Governance experts have urged hospitals not to weaken their regulatory protocols and to avoid long-term contracts without doing their due diligence. There is an immediate need for policy frameworks that operationalize the assessment of AI systems prior to being used. One recent report analysing dozens of computer models to diagnose and treat COVID-19 exposed how all models had been trained with unfit and insufficient data. Such assessments should force officials to ask critical questions about risk-mitigation processes, performance and accuracy, and ensure there is robust external oversight of systems through an independent third party.

Tracking the spread of the virus

Dozens of governments have proposed or deployed tracking tools that monitor the virus’ spread person to person. From Asia to Europe, a number of public sector entities have teamed up with the private sector to use AI-based services to monitor the spread of the virus. This includes an array of contact tracing apps that aim to accomplish what public officials have long done manually by interviewing those infected and one-by-one tracking down their recent contacts.

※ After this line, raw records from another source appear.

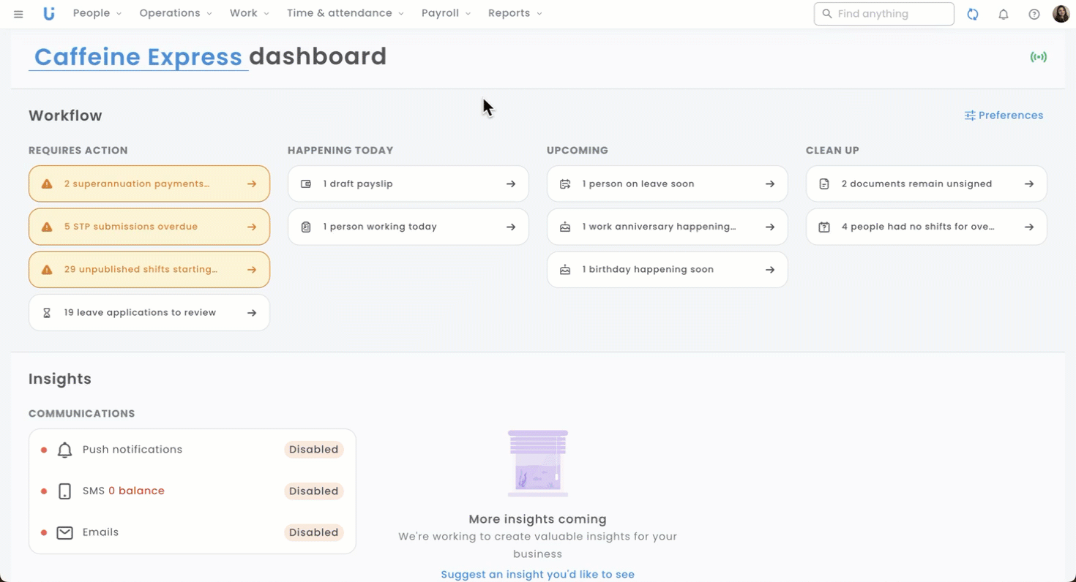
Task: Click the user profile avatar
Action: coord(1061,14)
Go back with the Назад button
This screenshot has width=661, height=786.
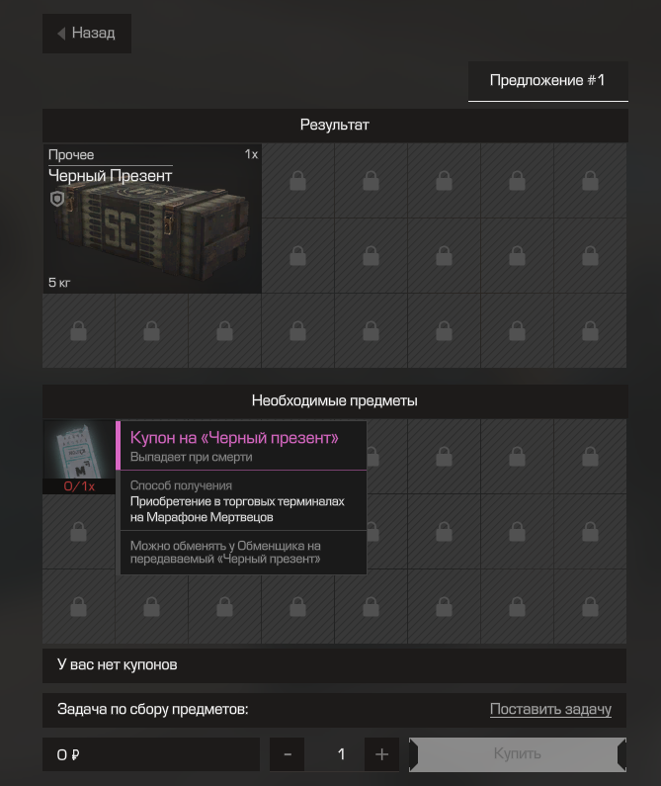pyautogui.click(x=87, y=34)
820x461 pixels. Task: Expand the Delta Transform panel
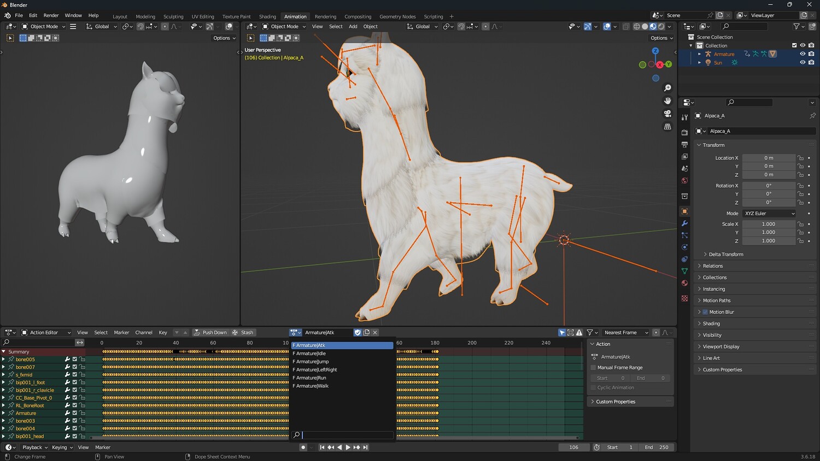click(726, 255)
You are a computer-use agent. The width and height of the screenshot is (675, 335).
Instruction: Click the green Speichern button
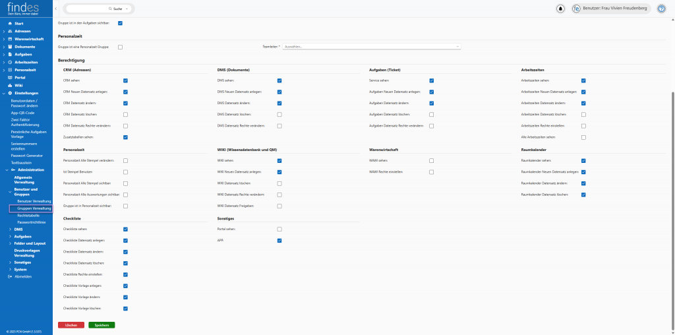tap(102, 325)
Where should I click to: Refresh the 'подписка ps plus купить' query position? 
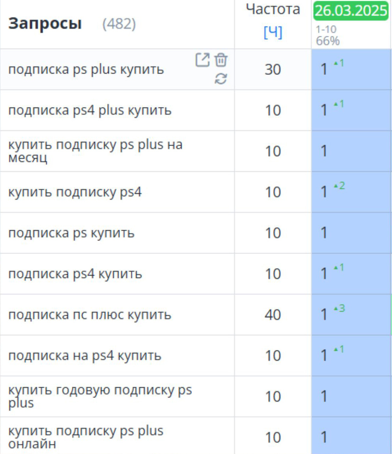point(221,79)
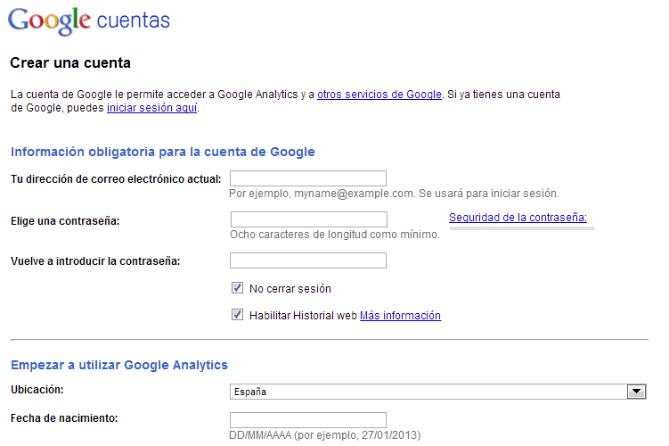The image size is (669, 446).
Task: Open the "Más información" link
Action: [x=400, y=316]
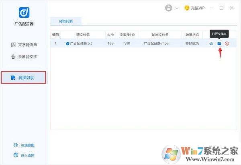Image resolution: width=241 pixels, height=165 pixels.
Task: Expand the account dropdown chevron
Action: click(x=177, y=8)
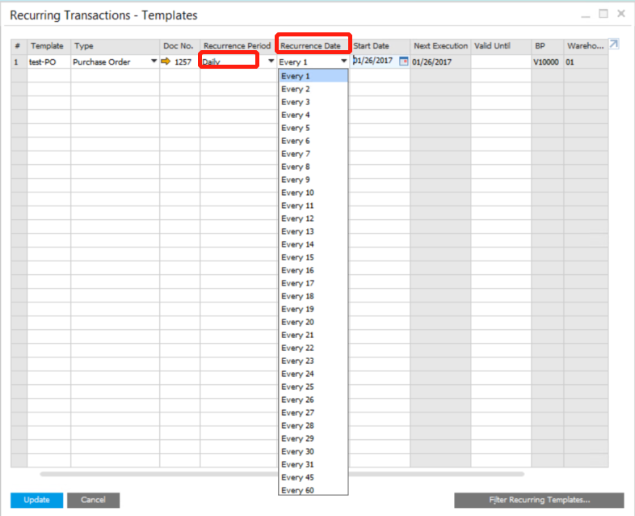The width and height of the screenshot is (635, 516).
Task: Maximize the Recurring Transactions window
Action: pyautogui.click(x=603, y=14)
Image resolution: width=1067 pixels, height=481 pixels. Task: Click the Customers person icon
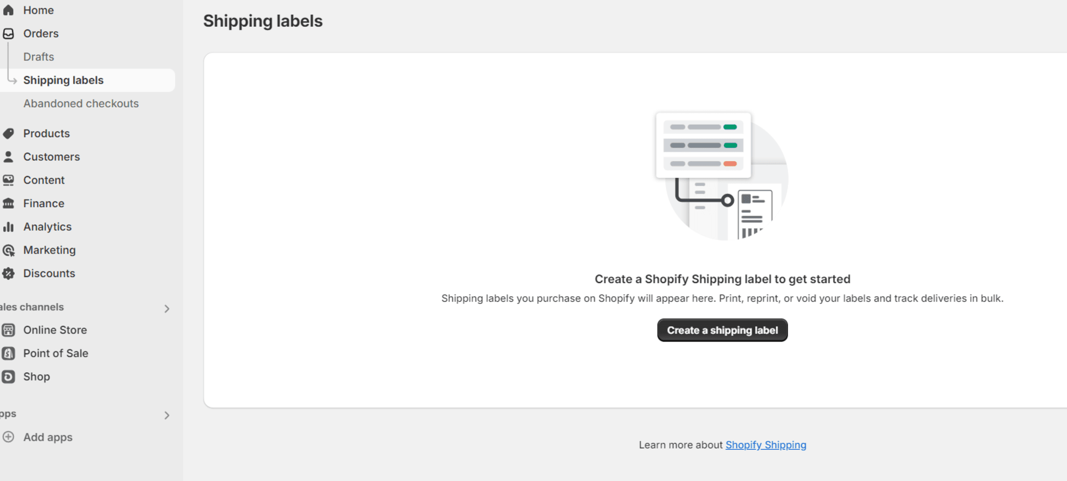pyautogui.click(x=8, y=156)
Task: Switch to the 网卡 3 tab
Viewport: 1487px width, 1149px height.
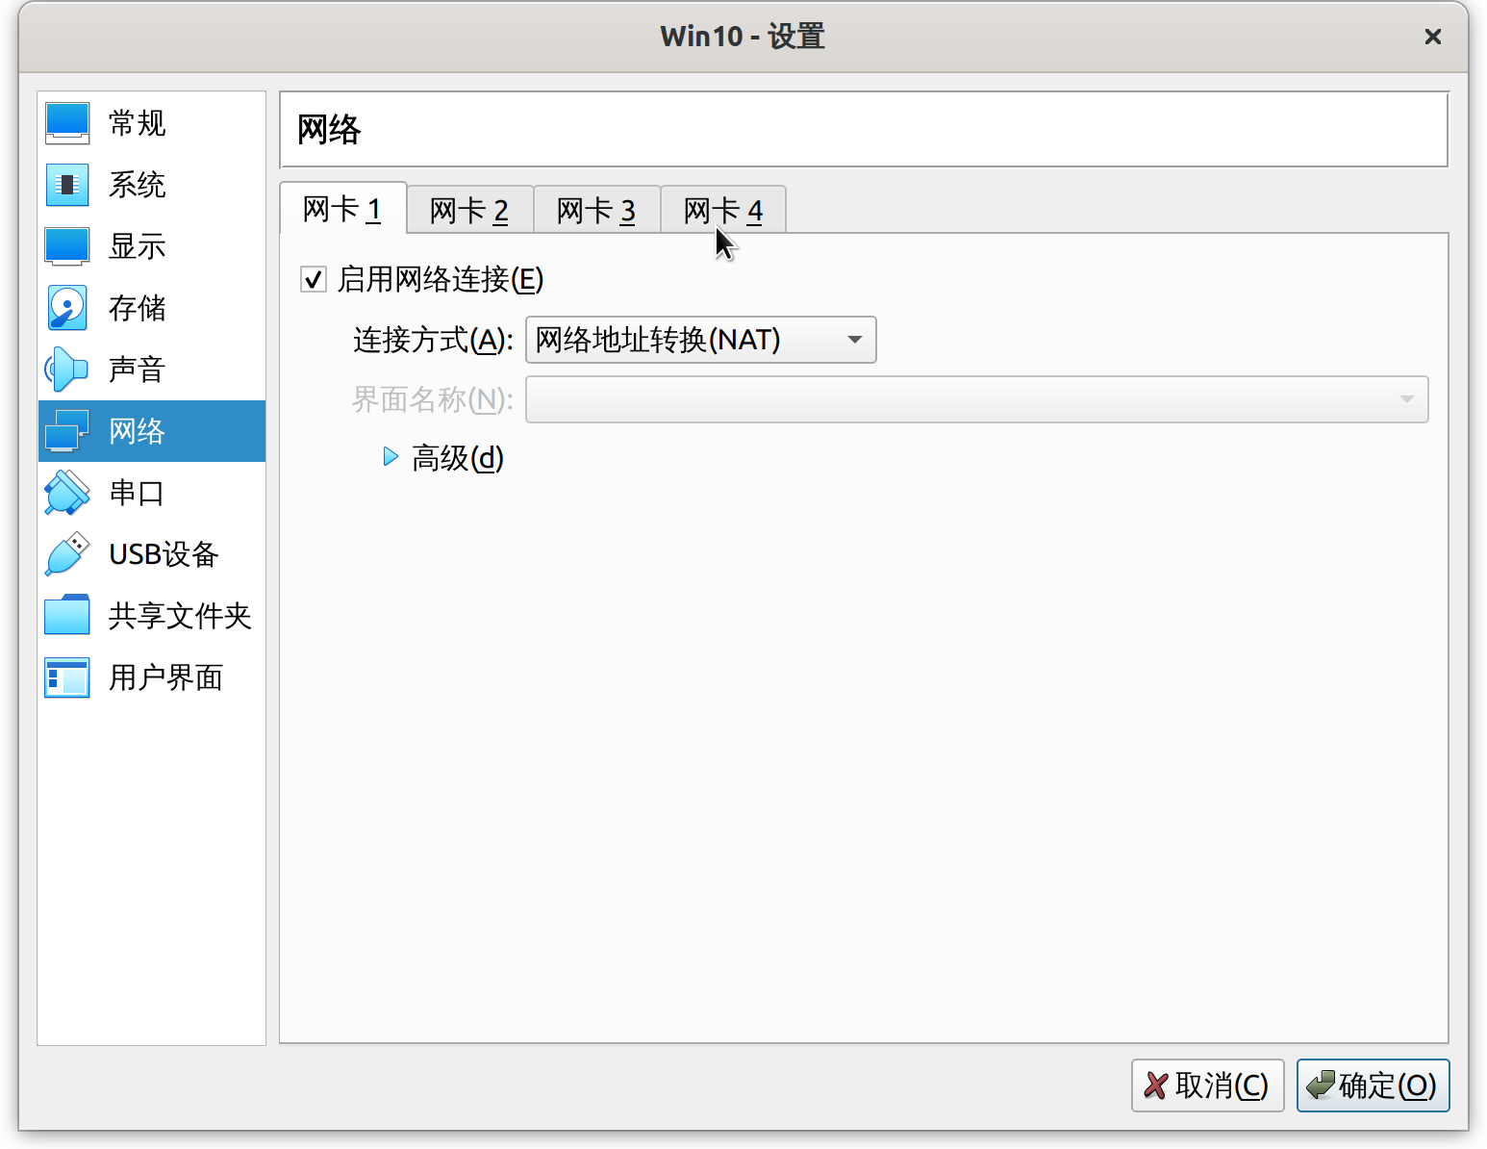Action: [x=596, y=211]
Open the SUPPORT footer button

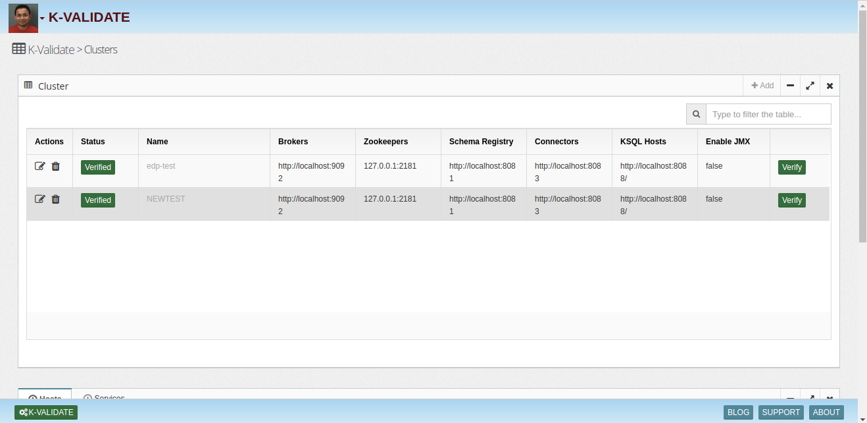coord(781,412)
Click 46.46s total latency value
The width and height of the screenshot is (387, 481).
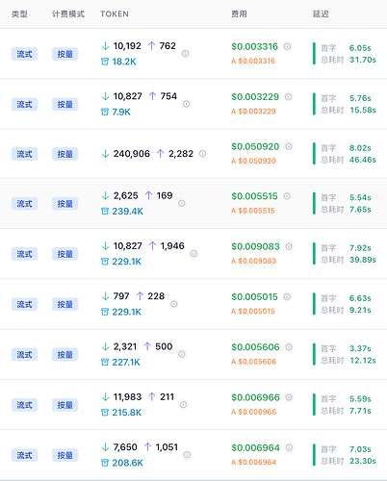coord(363,160)
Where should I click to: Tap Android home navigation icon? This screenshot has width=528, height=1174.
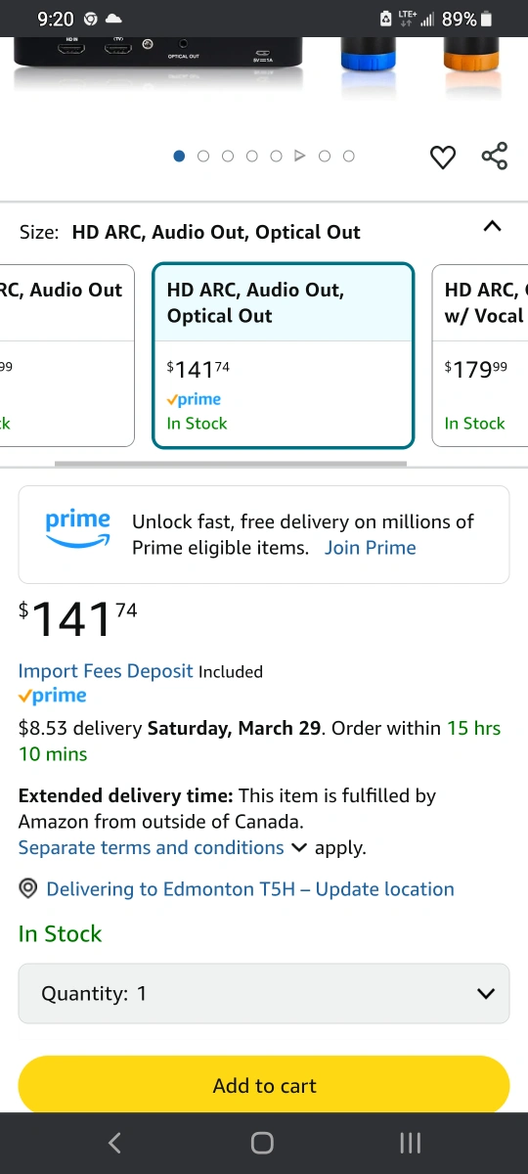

The privacy concerns over how this data may be used in different contexts and by whom suggest that asking the right questions now can help anticipate the inevitable data protection issues later. Establishing processes for thorough documentation can help to assess problems when they do occur and ideally help avoid the harms from taking place. One form of response gaining traction has been the promotion of internal evaluation tools in which companies embrace the multi-stakeholder approach to design an internal assessment questionnaire. Examples include IBM Research’s FactSheets, Google’s framework for internal algorithmic auditing, and Microsoft’s list of AI Principles and the tools to apply them internally. Over time, and if scaled appropriately, these approaches might ensure the responsible deployment of AI in a variety of applications.

“The window of opportunity is brief to establish a set of actionable procurement guidelines that enable good decision-making for the future.”

—Conor Sanchez

Looking ahead

Even before COVID-19, calls for regulation of AI had dramatically increased while the number of AI Ethics principles also proliferated. COVID-19 has accelerated the need to operationalize these principles. In order to help practitioners navigate these challenges, the World Economic Forum’s AI and Machine Learning Platform created the Procurement in a Box package, which aims to unlock public sector adoption of AI through government procurement. The tools released to the general public this week were developed after nearly two years of consultations with procurement officers and private sector companies, several rounds of solicitations of draft comment, comprehensive workshops, individual interviews and international pilots.

The Procurement in a Box effort seeks to operationalize many norm-setting proposals by helping shape the ethical and responsible use of technology. It prioritizes the practical application of these norms in multiple ways, including universalizing the commonalities across different jurisdictions while respecting the differences in law and culture, as well as stages of development of their AI innovation ecosystems.

Such tools will be increasingly relevant for countries globally at various levels, and timely in their utility. The Forum’s AI procurement initiative has notably taken shape at a time of flux, when the social contract of trust between the government, its citizens, and their industries is in suspension. The COVID-19 global crisis has underscored the need for responsibility in innovation and the ethical use of technology. As we embark on this Great Reset, the rules and standards of governance norms are not yet in place. The window of opportunity is brief to establish a set of actionable procurement guidelines that enable good decision-making for the future.